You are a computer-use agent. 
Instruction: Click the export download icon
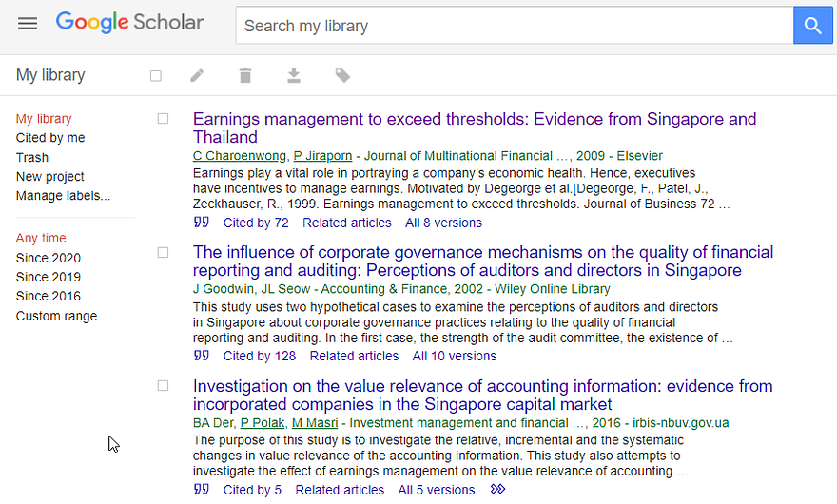pyautogui.click(x=294, y=76)
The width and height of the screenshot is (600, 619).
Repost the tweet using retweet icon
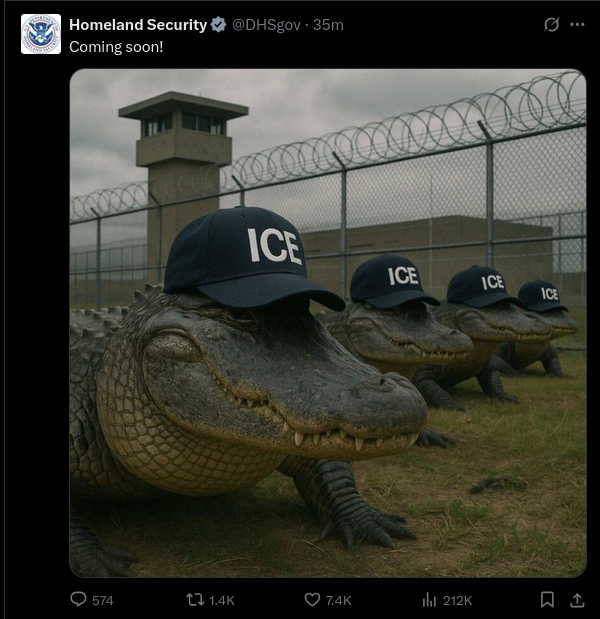click(195, 600)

(Prompt): Reproduce exactly and only the lines from the one with "Instruction: Click the export download icon" through the last entry, both included, excluding every picture.

(Answer box):
Instruction: Click the export download icon
pyautogui.click(x=294, y=76)
The width and height of the screenshot is (600, 619).
Repost the tweet using retweet icon
click(195, 600)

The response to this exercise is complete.